Our Position: support
Bill Number: sb84s1
Sponsor: Kevin T. VanTassell (R-Vernal)
Legislative Session: 2008 General Session

First Substitute SB 84 expands provisions allowing the net metering of electricity for an electrical corporation's customers.   Net metering allows customers to sell back excess electricity generated, for example, by a customer's solar photo-voltaic panels.

Status

On March 3rd, the house voted 65-0-10 to pass the bill.  Now it goes to the governor for his signature.

VanTassell's bill was assigned to the House Revenue and Taxation Committee which did not get to the bill during its 2/25 meeting.  It is scheduled for consideration by the same committee during its 2/26 meeting.

First Substitute SB 84 was substituted for SB 84 on Feb 19th and passed without dissent (26-0-3) by the senate on the 2nd reading calendar. The substitute bill includes a better and more precise definition of the types of generation permitted for electricity sold back to the grid through net metering.

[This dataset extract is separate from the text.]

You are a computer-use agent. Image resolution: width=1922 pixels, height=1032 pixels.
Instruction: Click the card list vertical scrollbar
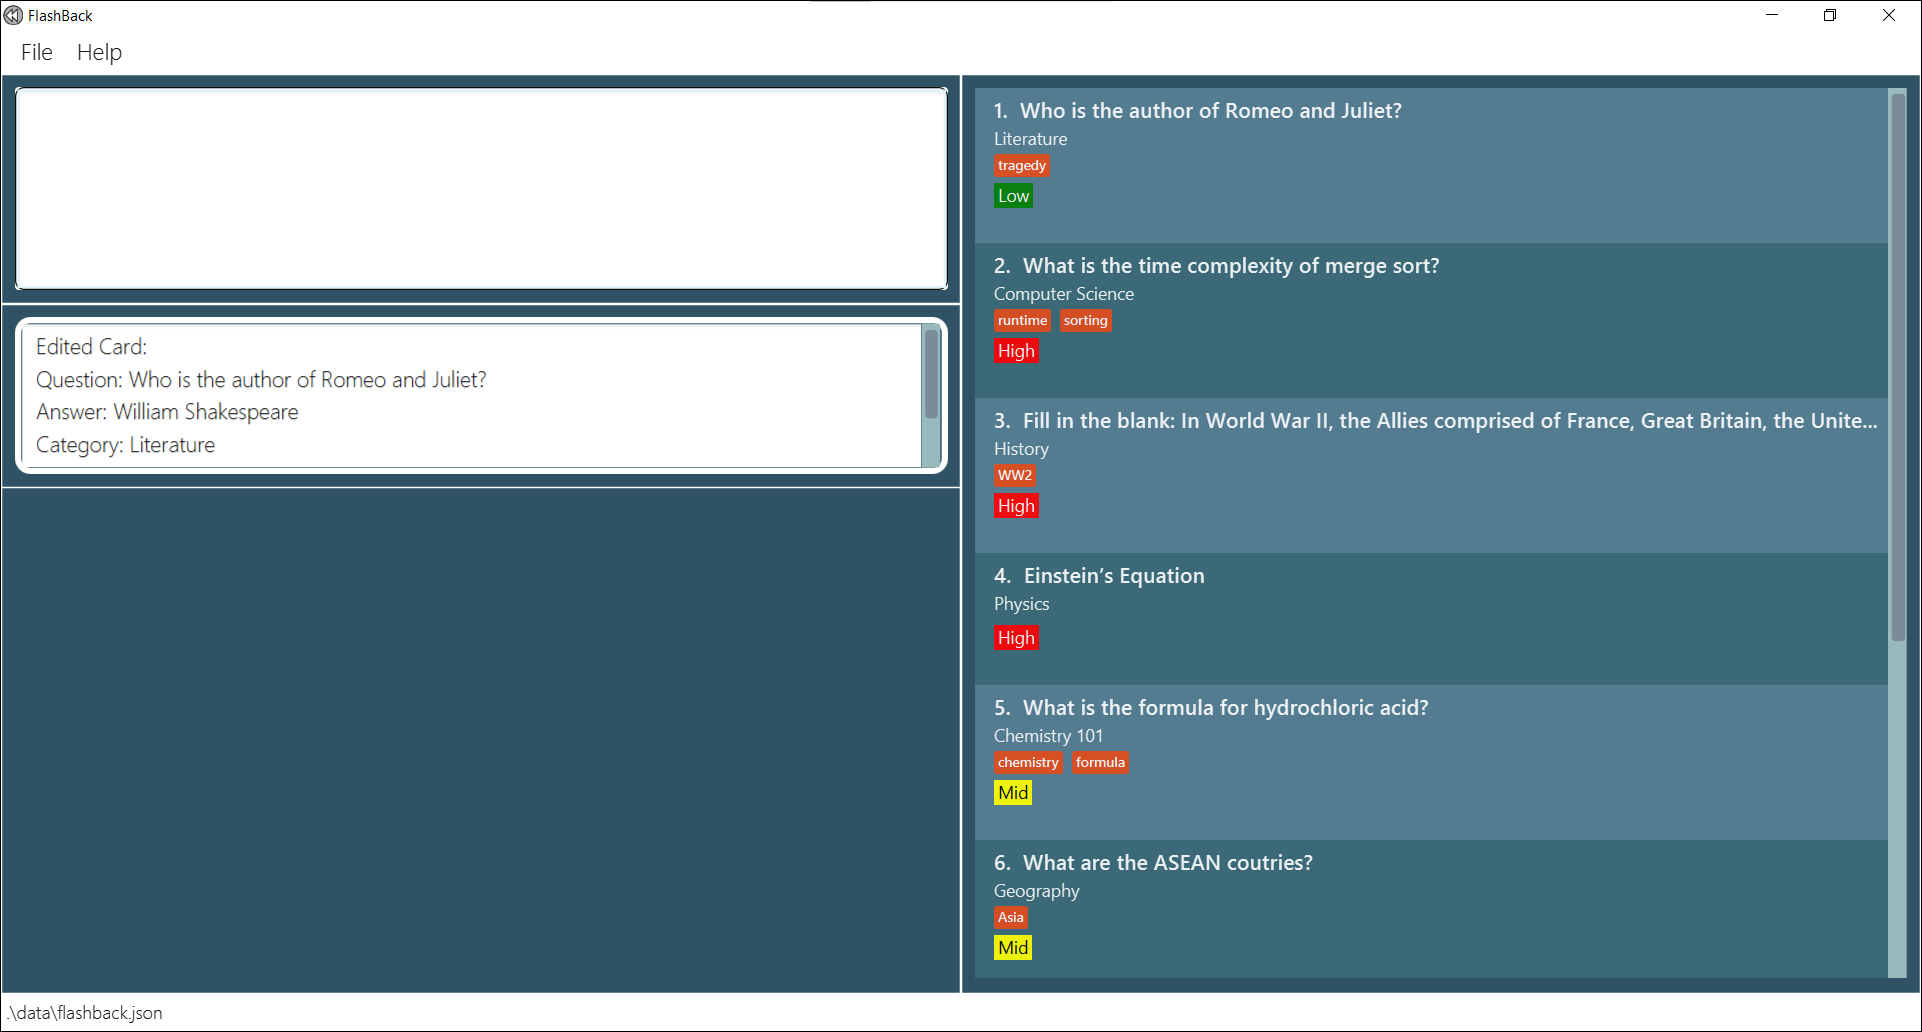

The Senate Rules Committee assigned SB 84 to the Senate Transportation, Public Utilities and Technology Committee on February 5th.  

On 2/08/08 the committee amended the bill and reported it favorably to the full senate on a 3-0-3 vote.  The three senators below voted correctly on this bill.

 

Sen. Carlene M. Walker, Chair

Sen. Scott K. Jenkins

2/20/08 Passed the Senate with a 25-0-4 vote.
 

Sen. Kevin T. VanTassell

 

 

 

 

Action Needed

Please send a message to Governor Jon Huntsman asking for his signature on First Substitute SB 84.  You can send him a message on his website.

More information

Read the text of First Substitute SB 84.

Contact

Find your representative or senator with the legislative district maps.

Background

Net metering programs serve as an important incentive for consumer investment in renewable energy generation. Net metering enables customers to use their own generation to offset their consumption over a billing period by allowing their electric meters to turn backwards when they generate electricity in excess of the their demand. This offset means that customers receive retail prices for the excess electricity they generate.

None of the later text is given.